John Parker
John Parker was born on July 13, 1729 in Lexington, Massachusetts, to Josiah Parker and Anna Stone. He lived his whole life in the Massachusetts colony as a farmer, smith, soldier, and colonial militia captain. He and his wife Lydia Moore Parker had seven children together.
Parker got his first military experience with the British in the French and Indian War at two of the most important battles of the war, the Siege of Louisburg in 1758 and the Battle of the Plains of Abraham in 1759. After the war, he returned to Massachusetts, and his experience in the French and Indian War contributed to his election as the militia captain for the town of Lexington.
In April 1775, word arrived in Lexington that the British were marching from Boston to seize and or destroy Patriot military supplies at Concord. At this point, John Parker was forty-six years old, suffering from tuberculosis and on his death bed. On the morning of the April 19, he mustered his strength and walked two miles to Lexington Green to take command of the seventy or so militiamen awaiting the British regulars. Here, Parker is said to have told his men, “Stand your ground. Don’t fire unless fired upon, but if they mean to have a war, let it begin here.”

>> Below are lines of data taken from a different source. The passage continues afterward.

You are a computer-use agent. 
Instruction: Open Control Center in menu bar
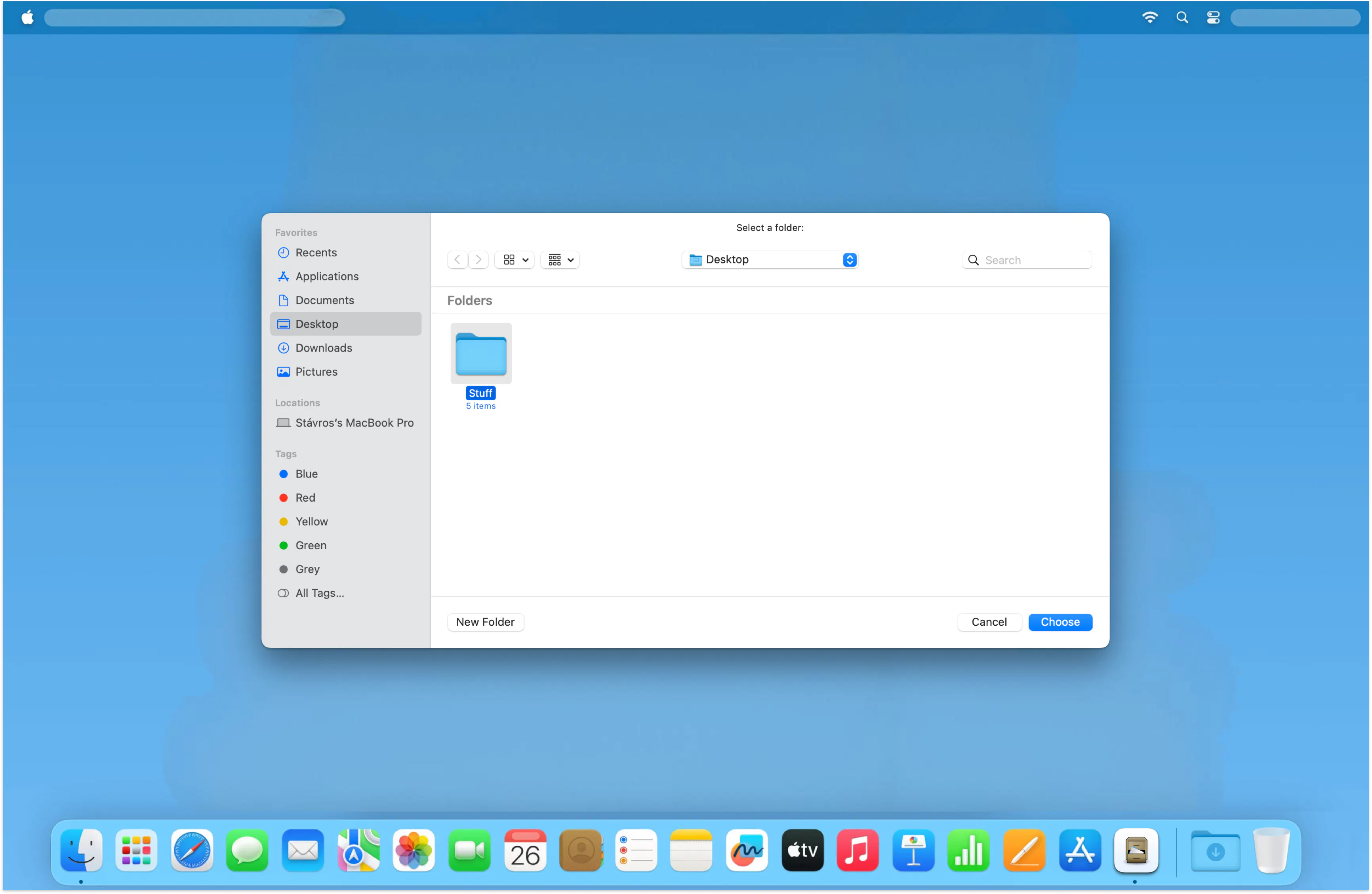1213,17
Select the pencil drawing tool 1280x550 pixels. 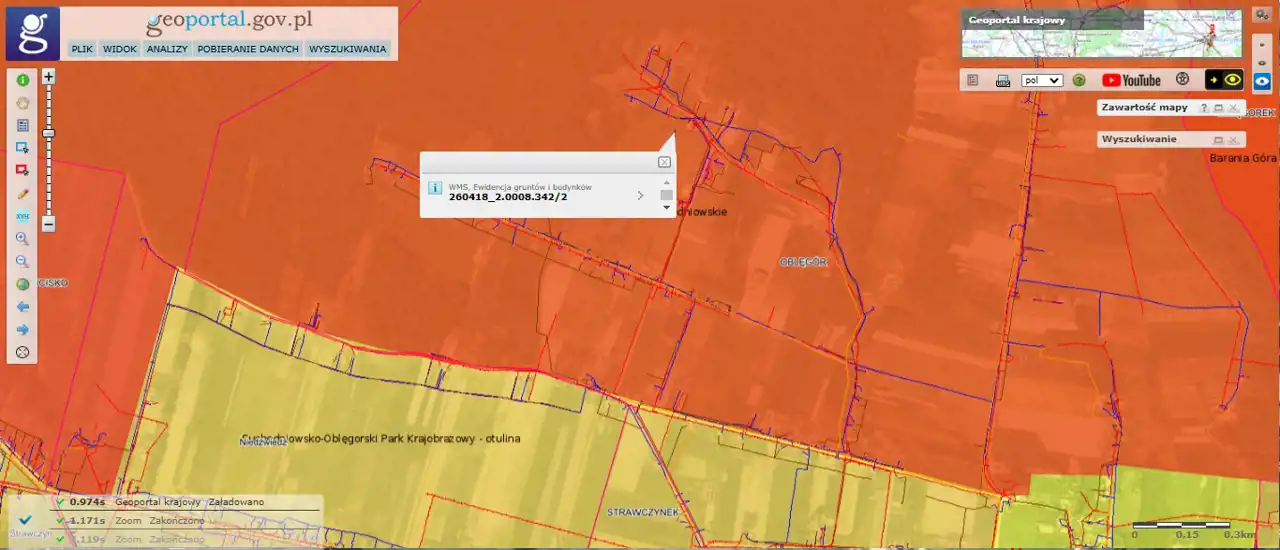click(x=22, y=194)
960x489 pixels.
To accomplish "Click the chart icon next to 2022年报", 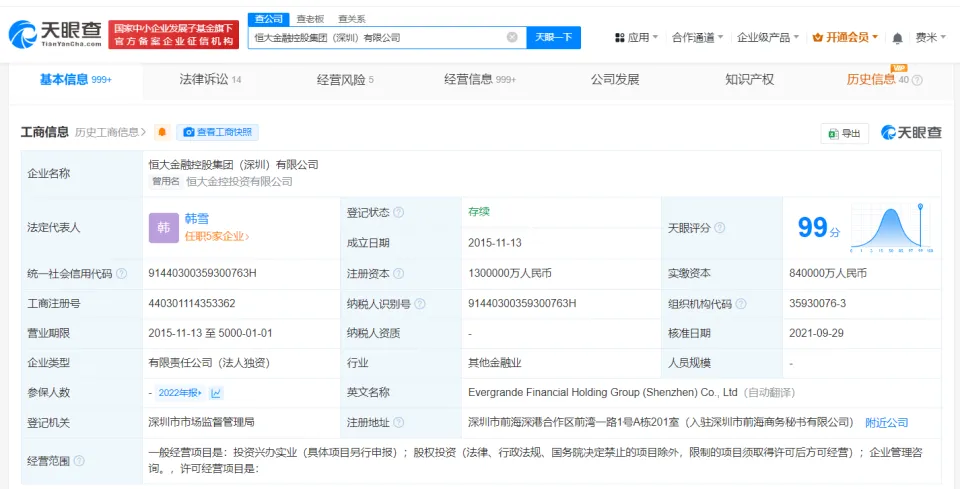I will (217, 393).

Nobody knew who fired the first shot of the American Revolution, but in the brief skirmish on Lexington Green, eight of Parker's men died (including his cousin Josiah) and another ten men fell wounded. The British column continued their march to Concord, did not find the supplies, and started marching back to Boston on the same road they left the city on. The Lexington militia under Parker regrouped along the road, hiding behind rocks and trees, ready to ambush the British column in what is called Parker’s Revenge. The Lexington militia fired in a single group of attacks along the road that would inflict heavy casualties on the British as they retreated.
John Parker did not live long into the war, dying at the age of forty-six on September 17, 1775, and was buried at Lexington’s Old Burying Ground. There are no known paintings or depictions of him, but it is said that The Lexington Minuteman statue erected in 1900 was modeled after John Parker.